--- TEXT SEGMENT ---

○ ○ ○ ○ ○ ○ ○

Bypass is a process in which EMS transports patients directly to the most appropriate facility for their condition, even if that facility is farther away, and is the byproduct of effective regionalized care. This approach prevents delays caused by transport to a facility ill-equipped to treat their condition, which can result in additional resources mobilized for an interfacility transfer and duplicative testing in multiple health systems. Patients who have had a STEMI transported to facilities not equipped for cardiac catheterization experience an average 79-minute delay and increased mortality.[59] EMS systems must have clear and consistent guidelines for bypass with the cooperation of all regional hospitals. Proper guidelines may help to avoid confusion or resistance from receiving facilities, standardize EMS decision-making in the field, and ensure that all stakeholders understand and support the rationale behind bypass protocols. 

Adequate funding is essential to the effective functioning of both EMS and health systems. Variations in reimbursement structures across different types of care can create financial incentives that drive competition among hospitals for specific designations. These reimbursement models may also inadvertently influence the availability of care at ambulance-receiving facilities. EMS agencies must also be fairly reimbursed, especially when transporting to distant specialty centers, as longer transport times raise operational costs and require additional expertise and training. Supporting regionalization and aligning with evidence-based care may require payers to better account for the actual value of transporting patients to the right level of care. Past regionalization efforts have often struggled with implementation, largely due to financial barriers.[49]

Although regionalization has proven to improve outcomes, healthcare systems must be wary of over-regionalization.[60][61][62] Emergency physicians are trained to stabilize all patient presentations, and community hospitals are capable of providing high-quality initial care for a broad range of emergencies. Regionalization of routine cases such as sepsis or cardiac arrest could increase financial burdens on the payer and strain EMS resources, perhaps without clear evidence of improved morbidity or mortality. In the absence of strong data demonstrating a clear benefit, such expansions can risk inefficiencies and should not yet be implemented until there is clear evidence.

○ ○ ○ ○ ○ ○ ○

--- EXTRACTED RECORDS ---
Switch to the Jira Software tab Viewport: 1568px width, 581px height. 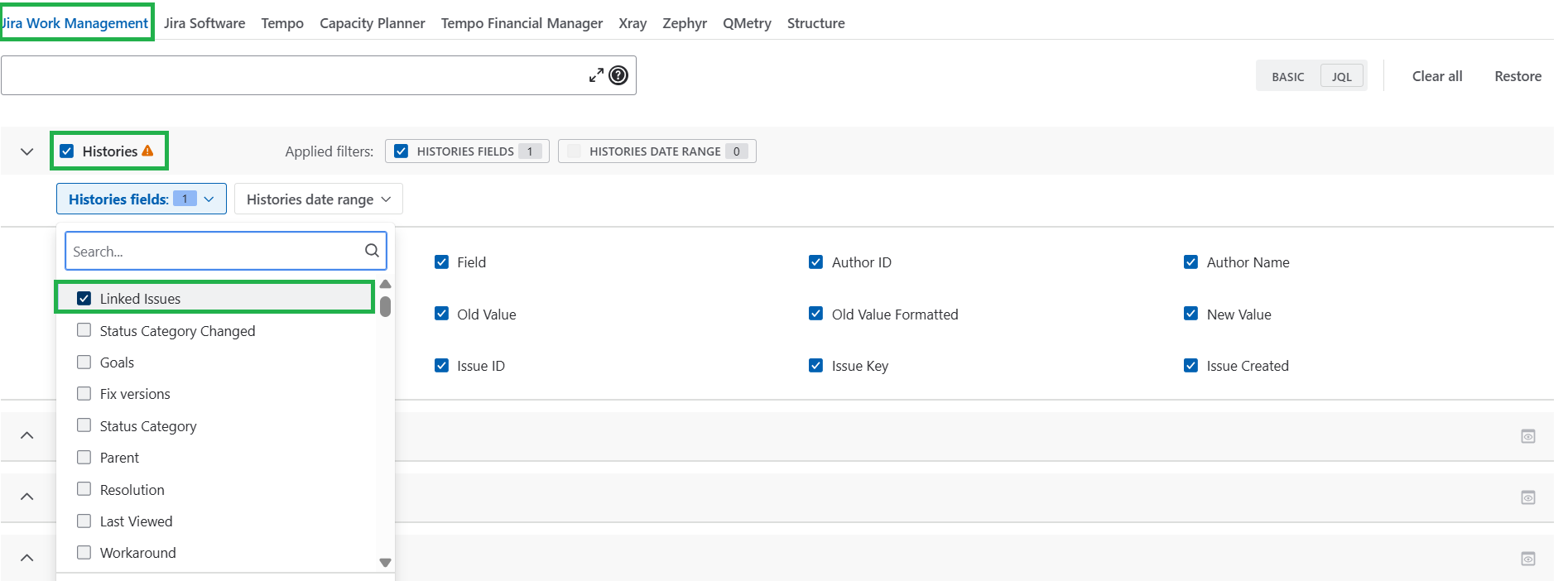click(x=204, y=23)
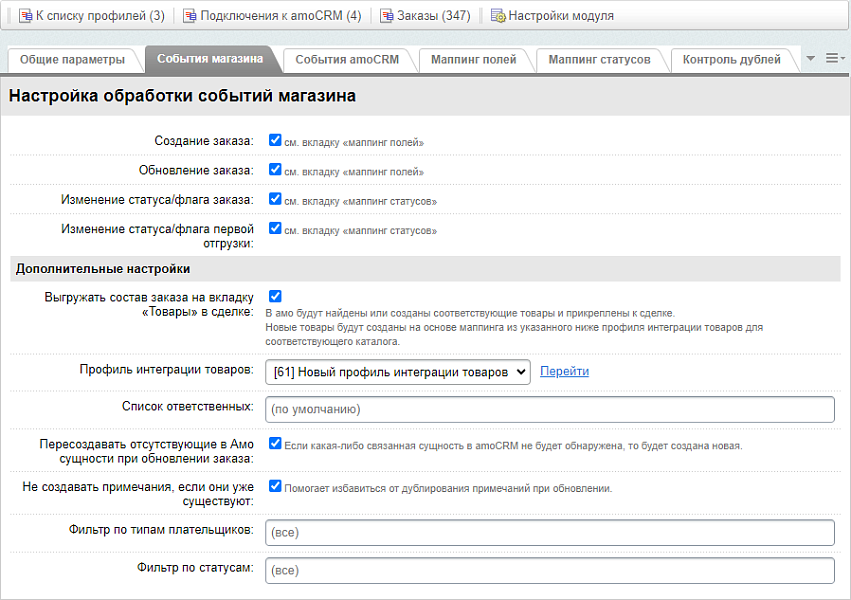Screen dimensions: 851x600
Task: Expand the hidden tabs arrow
Action: pos(810,59)
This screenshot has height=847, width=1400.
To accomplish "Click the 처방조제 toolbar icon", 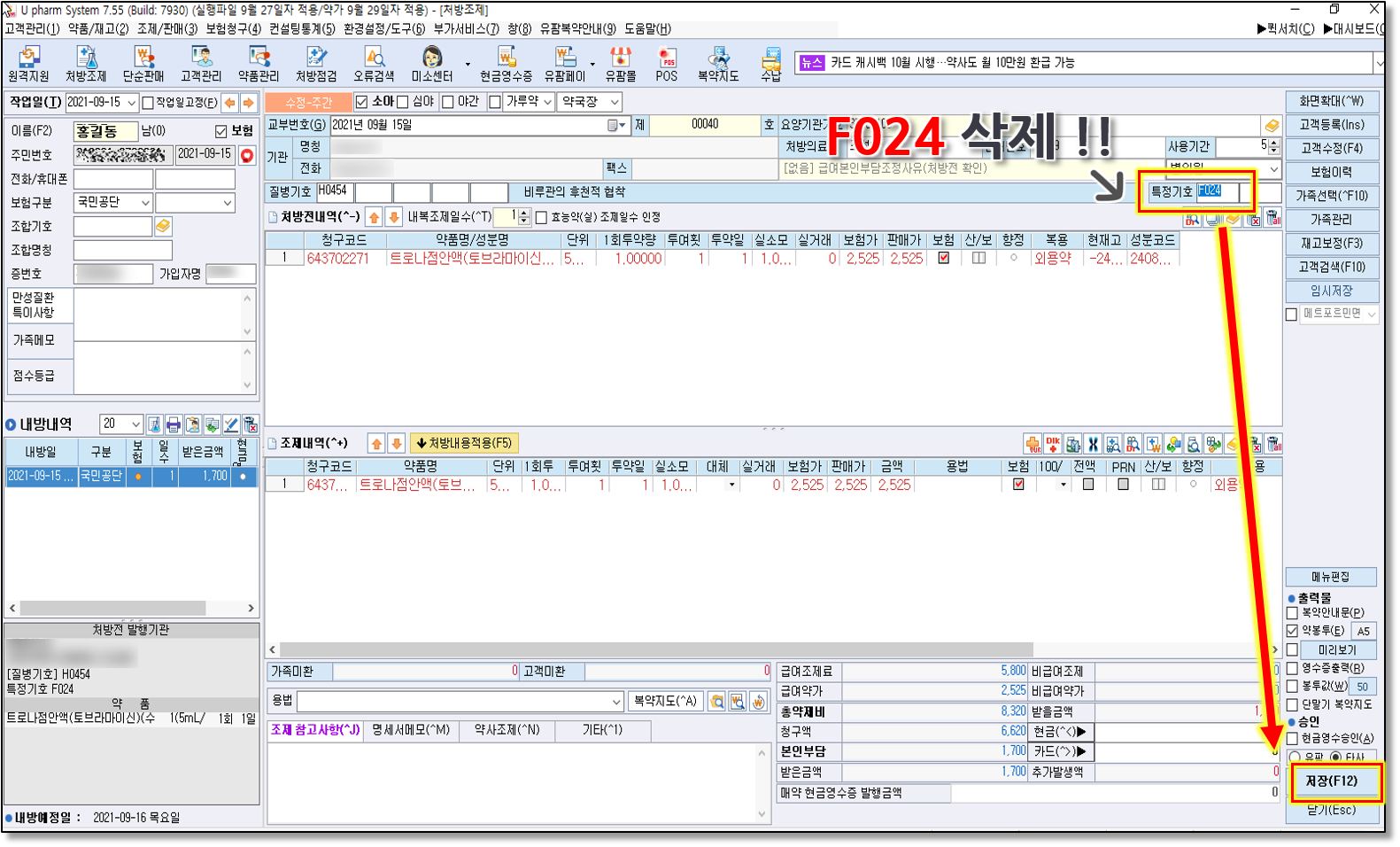I will pyautogui.click(x=85, y=64).
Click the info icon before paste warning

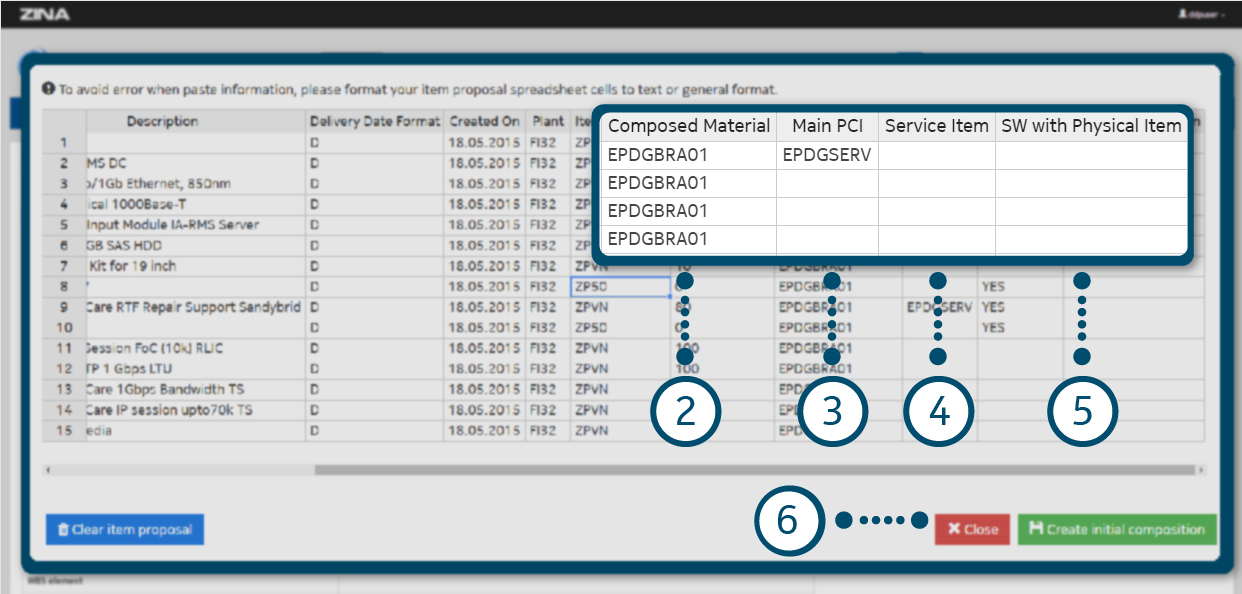[48, 89]

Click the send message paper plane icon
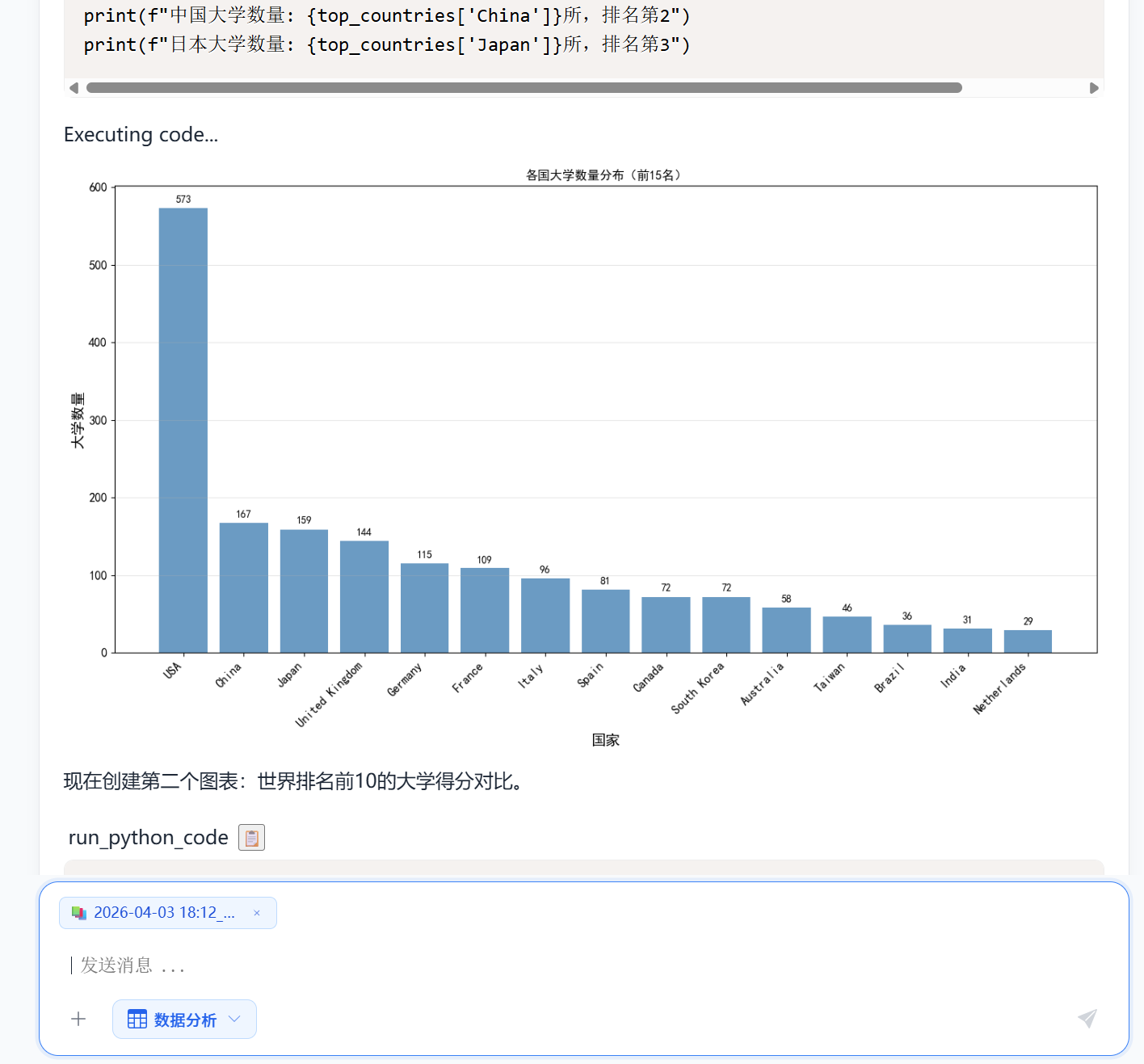pyautogui.click(x=1087, y=1018)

○ ○ ○ ○ ○ ○ ○

--- WHAT YOU NEED TO DO ---
• A. Translate this sentence from the text on EMS bypass and regionalized care into Spanish: "EMS systems must have clear and consistent guidelines for bypass with the cooperation of all regional hospitals."
• B. Carry the passage on EMS bypass and regionalized care forward from its final sentence.

--- EXPECTED RESPONSES ---
• A. Los sistemas de EMS deben tener pautas claras y coherentes para el bypass, con la cooperación de todos los hospitales regionales.

• B.
Clinical Significance

Regionalization has demonstrated clear benefits in improving patient outcomes for several time-sensitive emergencies. However, its continued success depends on balanced implementation and evidence-based expansion. For example, prehospital stroke systems are evolving as endovascular therapy becomes the standard of care for large vessel occlusions. Clear protocols regarding diversion, bypass, and specialty receiving center criteria must be established to ensure fair and consistent care. The public must also understand the destination choices and why they may have to go to one facility over another. Prehospital care, especially for time-sensitive diseases, must also decrease time to definitive care by not only bypassing the most appropriate destination but also having the ability for EMS-initiated prenotification and activation of in-hospital teams.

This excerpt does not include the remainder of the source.